It’s an age-old question. For some, it’s brought on by a natural desire for completion. For example, an introvert seeks someone extroverted, who can perhaps pull him from his shell. Some enjoy the excitement of being with a person who provides the yin to their yang. And the opposite is true—some fear being out of control unless they are with someone they can count on to temper or balance their personality.
On the other end of the spectrum are those who manage to partner with someone who closely matches their personality. In these relationships, partners get along amiably without a lot of effort. Each knows what the other likes and dislikes, how best to communicate and interact, because it’s what they like, too. You might say they speak the same “language of love.” In psychology, this ability is referred to as unconscious competency—the individual has had so much practice with a certain skill that it has become second nature. He or she can even perform the skill while doing other things.
Our “opposites” couple has to work a lot harder. Each person must learn his or her partner’s behavioral profile—their preferred way of communicating, interacting and resolving conflict—because these preferences are different from their own. Each has to think through the interaction and strive to behave in ways to which their partner will respond positively. The psychology term for this is conscious competency—they understand how to get along but have to work at it.
Conscious and Unconscious Competency
The popular television show “The Big Bang Theory” provides us with two couples that perfectly demonstrate the difference between conscious competent and unconscious competent. Characters Leonard, the geeky, introverted scientist, and Penny, the beautiful, somewhat intellectually challenged extrovert, are a classic example of opposites attracting. They understand their differences and are invested in finding ways to improve their compatibility.
Characters Sheldon and Amy, both classic “C’s,” demonstrate the perfectly compatible, unconscious competent couple. They can practically finish each other’s sentences. (Note: I’ve referenced characters from The Big Bang Theory in earlier posts, too. Unlike real people who typically display a blend of behavioral profiles, television characters offer pure illustrations of behaviors making it easier—and funnier—to understand what I’m referring to.)
Of course, these are only two of the four levels of competency. There’s also unconscious incompetency and conscious incompetency, and unfortunately these categories are where most unsuccessful relationships fall. In the first case, one partner, or both, does not understand how to get along or does not recognize the problem. In the latter, the partner, or partners, understands but just doesn’t care enough to want to do anything about it. Conscious uncoupling is likely in their future!

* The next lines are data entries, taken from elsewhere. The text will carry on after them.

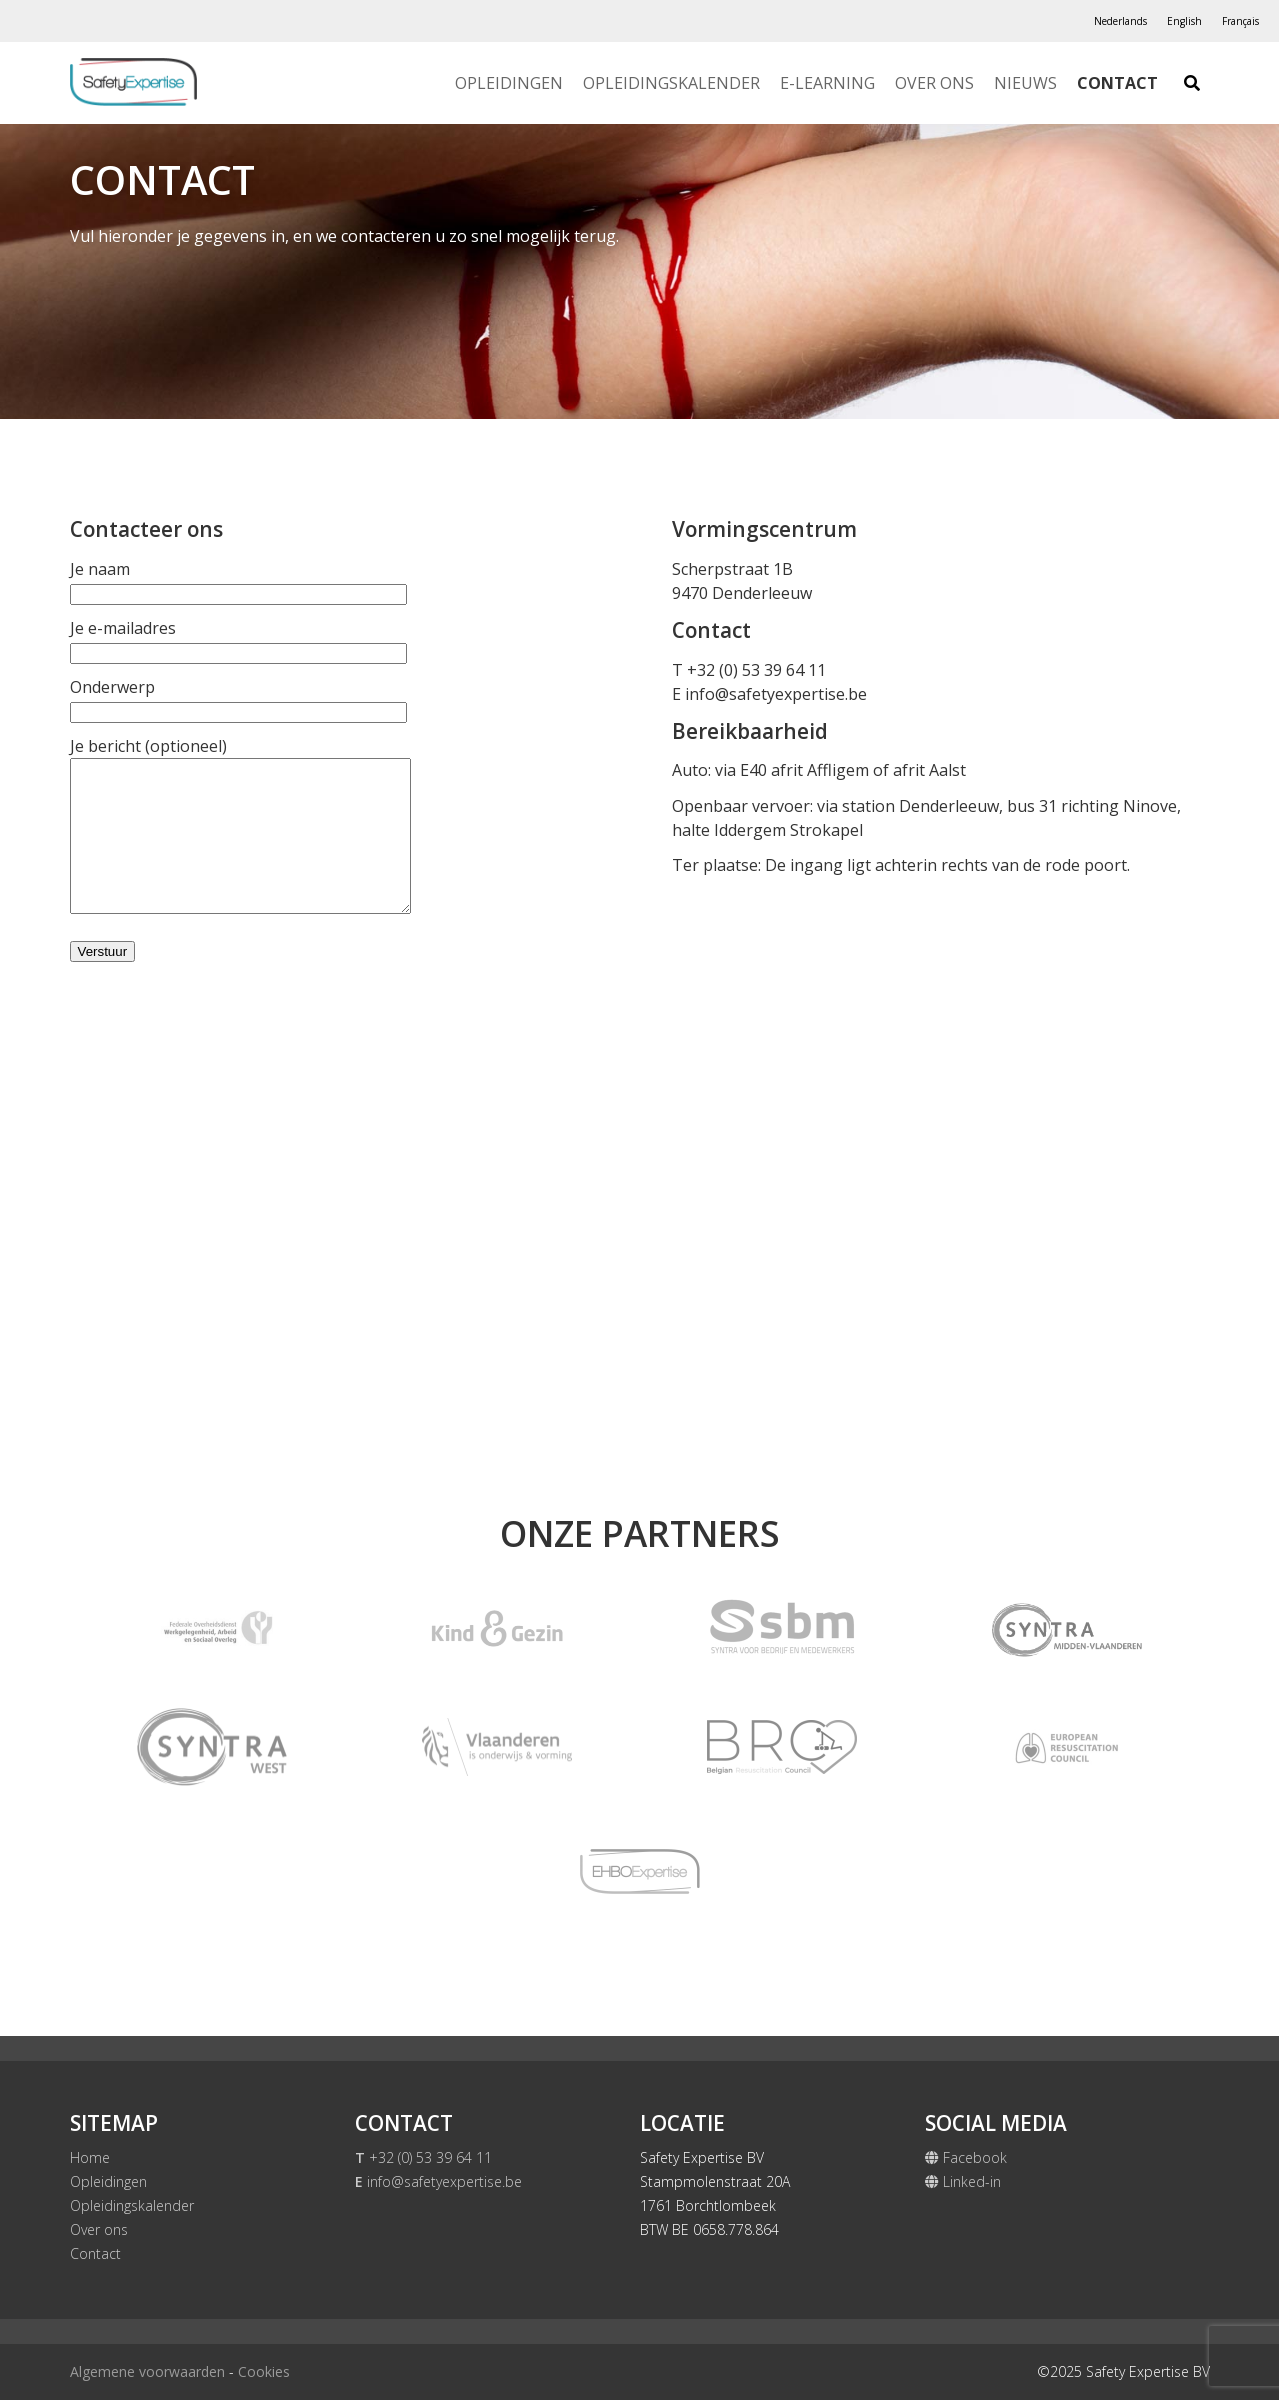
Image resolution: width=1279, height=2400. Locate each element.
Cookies (264, 2371)
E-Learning (827, 83)
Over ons (934, 83)
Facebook (966, 2157)
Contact (1117, 83)
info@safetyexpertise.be (776, 694)
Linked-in (963, 2181)
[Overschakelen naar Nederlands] (1120, 21)
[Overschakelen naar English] (1184, 21)
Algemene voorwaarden (147, 2371)
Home (90, 2157)
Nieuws (1025, 83)
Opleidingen (509, 83)
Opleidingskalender (671, 83)
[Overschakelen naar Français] (1240, 21)
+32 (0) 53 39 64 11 (423, 2157)
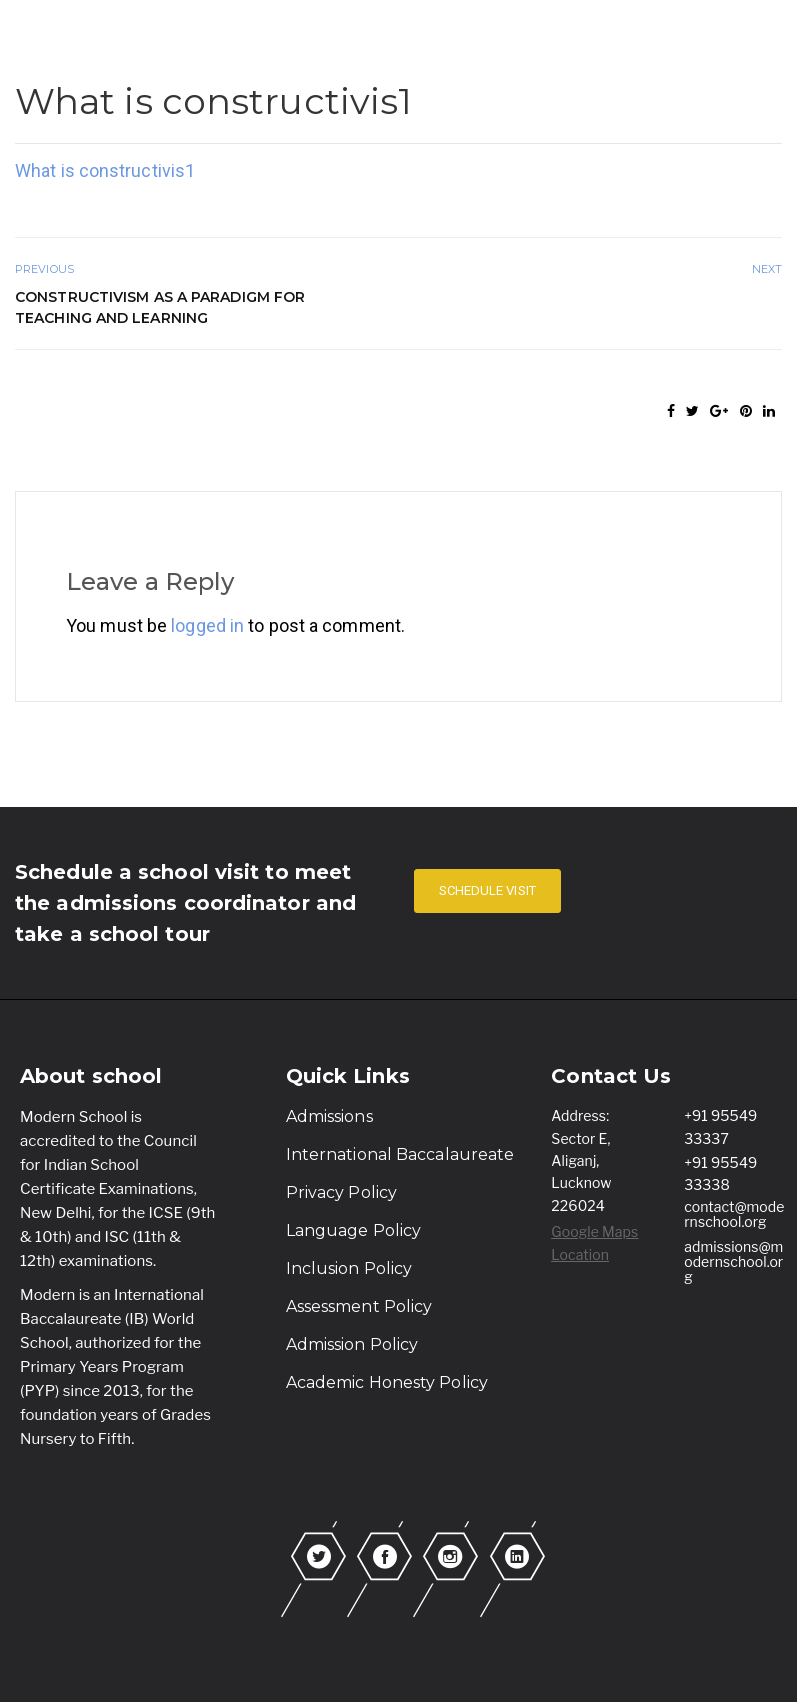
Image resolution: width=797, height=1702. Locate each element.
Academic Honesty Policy (387, 1382)
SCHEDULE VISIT (487, 890)
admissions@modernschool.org (733, 1261)
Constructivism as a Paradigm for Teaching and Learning (160, 307)
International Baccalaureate (400, 1154)
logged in (207, 625)
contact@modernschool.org (734, 1214)
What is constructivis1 (105, 170)
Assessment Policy (359, 1306)
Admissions (329, 1116)
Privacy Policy (341, 1192)
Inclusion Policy (349, 1268)
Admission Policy (352, 1344)
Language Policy (354, 1230)
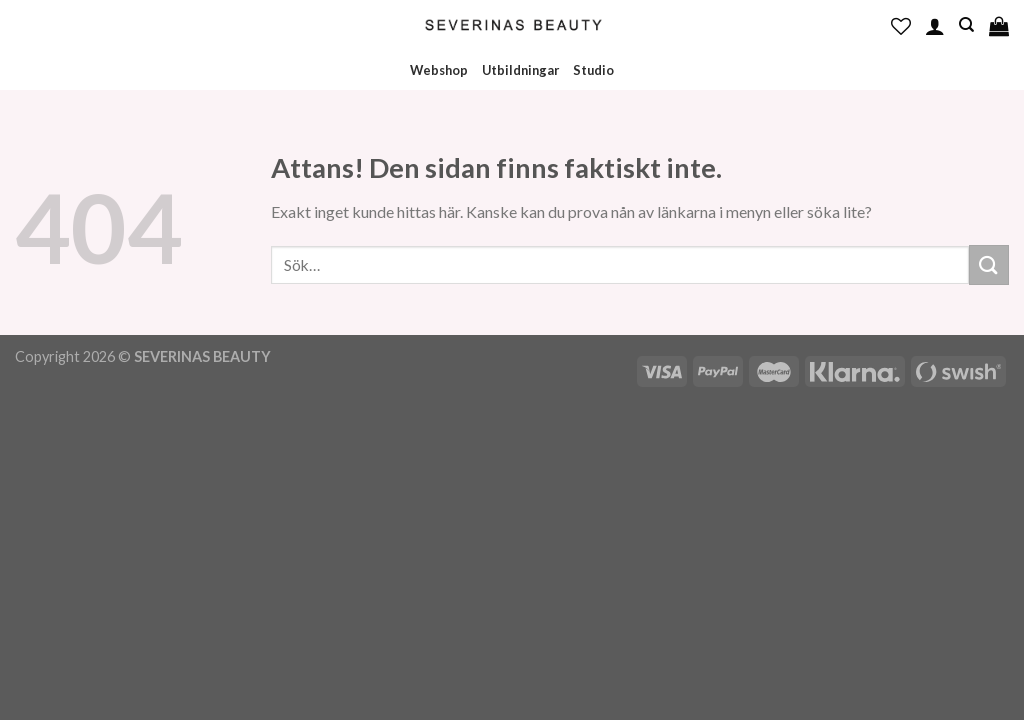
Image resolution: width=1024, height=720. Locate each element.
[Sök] (966, 25)
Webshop (439, 70)
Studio (593, 70)
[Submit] (989, 264)
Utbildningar (520, 70)
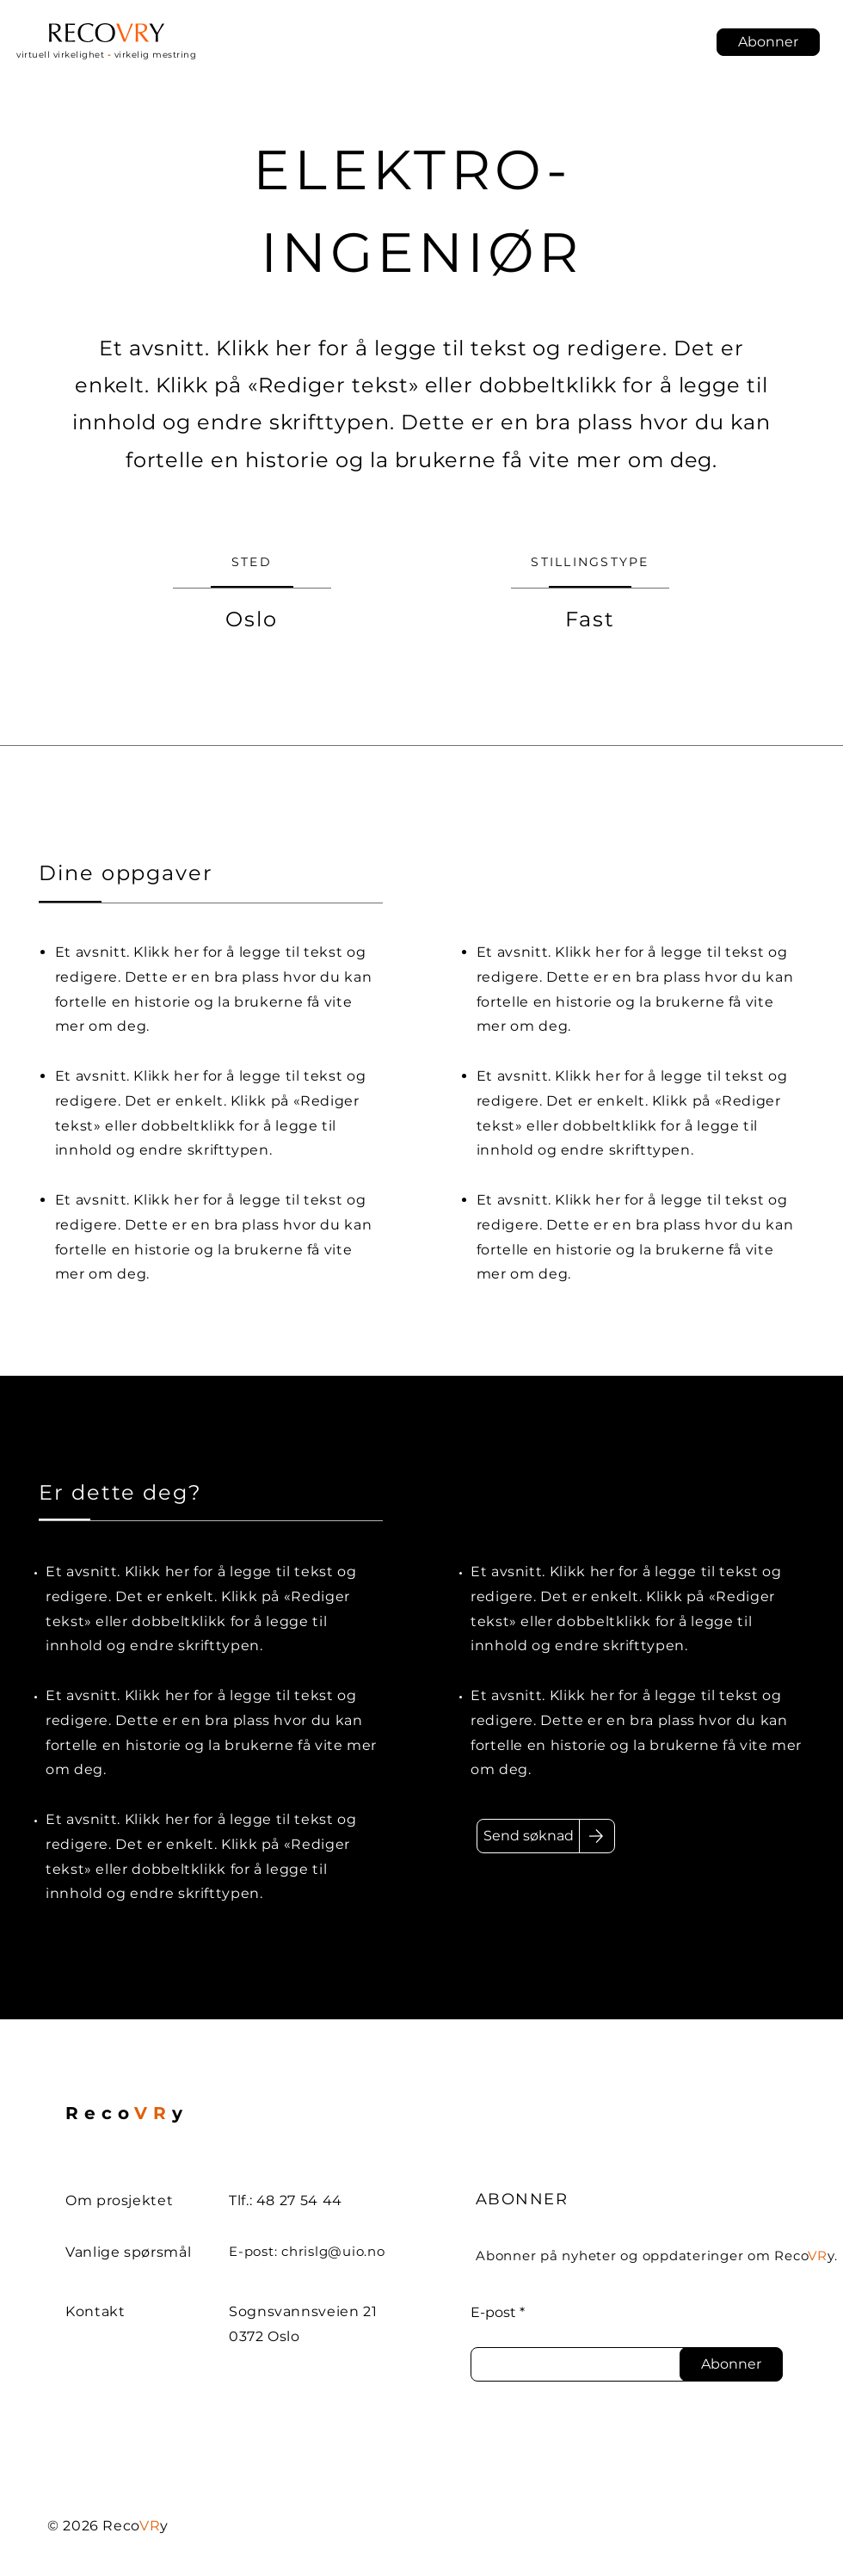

Assuming you and your partner have a desire to understand one another for the betterment of your relationship, here are some tips for how best to interact with some of the more common behavior profiles.
Communicating with Different Profiles
When dealing with a classic “D“, you should use a direct, to-the-point style of communicating, provided choices for activities and let them take the lead. Avoid right-wrong debates, because a “D” will often be aggressive to win.
Conversely, Influencers (the classic “I“) tend to avoid direct, open conflict. You should recognize their discomfort with conflict and allow time for them to verbalize their thoughts and feelings. Provide enthusiastic, verbal recognition and avoid criticism of them as a person.
The steady “S” also avoids conflict. Draw out uncomfortable issues by asking open-ended questions (how, what, where, when) and state the need to resolve conflict to maintain harmony in the relationship. An “S” likes to be helpful to others, enjoys informal discussions and opportunities to cooperate.
The conscientious “C” is an objective thinker, a practitioner and often a perfectionist. Provide opportunities for them to demonstrate their expertise and use logical, matter-of-fact statements rather than emotional expressions. Accept their need to be “right” and their discomfort with mistakes. A “C” will often want to think through a situation before responding.
Hopefully, these suggestions will help you better understand your partner. For additional information on increasing compatibility, I recommend picking up two copies (one for you and one for your partner) of the book The 5 Love Languages by Gary Chapman. It offers some great advice on how to build relationships that last. It might just be the perfect gift for Valentine’s Day!